THE PROBLEM:
Write out exactly the lines of the entries below from the one holding "You are a GUI" to the one holding "The image size is (502, 208).", inclusive, and leave out all other lines.

(Stored dataset items)
==============================

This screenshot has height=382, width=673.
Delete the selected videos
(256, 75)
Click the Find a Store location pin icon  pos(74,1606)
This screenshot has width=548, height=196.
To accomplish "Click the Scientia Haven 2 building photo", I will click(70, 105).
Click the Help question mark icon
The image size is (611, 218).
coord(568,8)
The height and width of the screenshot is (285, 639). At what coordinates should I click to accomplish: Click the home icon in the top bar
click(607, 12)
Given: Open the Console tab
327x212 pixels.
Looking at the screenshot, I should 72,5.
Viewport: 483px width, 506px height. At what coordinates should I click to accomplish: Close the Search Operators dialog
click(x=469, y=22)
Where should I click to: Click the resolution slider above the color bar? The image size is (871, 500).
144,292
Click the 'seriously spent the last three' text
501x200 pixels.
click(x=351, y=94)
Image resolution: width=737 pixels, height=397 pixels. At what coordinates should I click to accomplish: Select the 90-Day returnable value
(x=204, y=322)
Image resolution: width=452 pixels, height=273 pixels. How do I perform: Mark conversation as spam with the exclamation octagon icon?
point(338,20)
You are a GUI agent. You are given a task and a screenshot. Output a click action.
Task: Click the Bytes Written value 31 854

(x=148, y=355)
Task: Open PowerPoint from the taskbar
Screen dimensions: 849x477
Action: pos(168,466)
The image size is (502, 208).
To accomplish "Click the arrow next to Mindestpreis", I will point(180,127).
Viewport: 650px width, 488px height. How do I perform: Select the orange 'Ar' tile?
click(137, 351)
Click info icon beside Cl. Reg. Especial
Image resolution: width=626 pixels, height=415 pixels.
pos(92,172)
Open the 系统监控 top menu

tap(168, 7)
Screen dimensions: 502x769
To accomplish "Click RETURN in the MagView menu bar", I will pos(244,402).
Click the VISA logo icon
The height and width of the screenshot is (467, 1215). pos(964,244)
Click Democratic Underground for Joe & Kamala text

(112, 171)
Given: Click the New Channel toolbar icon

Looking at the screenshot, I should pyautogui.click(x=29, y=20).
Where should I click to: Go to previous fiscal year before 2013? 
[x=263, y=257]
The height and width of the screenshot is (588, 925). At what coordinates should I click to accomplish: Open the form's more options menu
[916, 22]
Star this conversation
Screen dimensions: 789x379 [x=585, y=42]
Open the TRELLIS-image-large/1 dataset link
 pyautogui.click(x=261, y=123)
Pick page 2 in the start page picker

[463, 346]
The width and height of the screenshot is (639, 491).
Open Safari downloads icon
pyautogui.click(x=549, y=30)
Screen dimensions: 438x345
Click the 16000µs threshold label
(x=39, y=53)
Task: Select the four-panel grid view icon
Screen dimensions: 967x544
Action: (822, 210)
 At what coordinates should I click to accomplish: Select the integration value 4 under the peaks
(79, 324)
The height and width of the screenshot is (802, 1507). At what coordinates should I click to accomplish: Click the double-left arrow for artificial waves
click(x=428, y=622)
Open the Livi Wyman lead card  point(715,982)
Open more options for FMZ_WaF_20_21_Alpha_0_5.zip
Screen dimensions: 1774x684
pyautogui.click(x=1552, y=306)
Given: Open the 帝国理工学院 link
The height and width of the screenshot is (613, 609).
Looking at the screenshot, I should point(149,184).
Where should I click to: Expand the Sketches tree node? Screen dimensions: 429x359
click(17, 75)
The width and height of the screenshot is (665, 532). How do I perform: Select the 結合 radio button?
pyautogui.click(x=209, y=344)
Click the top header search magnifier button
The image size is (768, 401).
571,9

==============================

EXPECTED ANSWER:
You are a GUI agent. You are given a task and a screenshot. Output a click action.
Task: Click the Bytes Written value 31 854

(x=148, y=355)
Task: Open PowerPoint from the taskbar
Screen dimensions: 849x477
Action: pos(168,466)
The image size is (502, 208).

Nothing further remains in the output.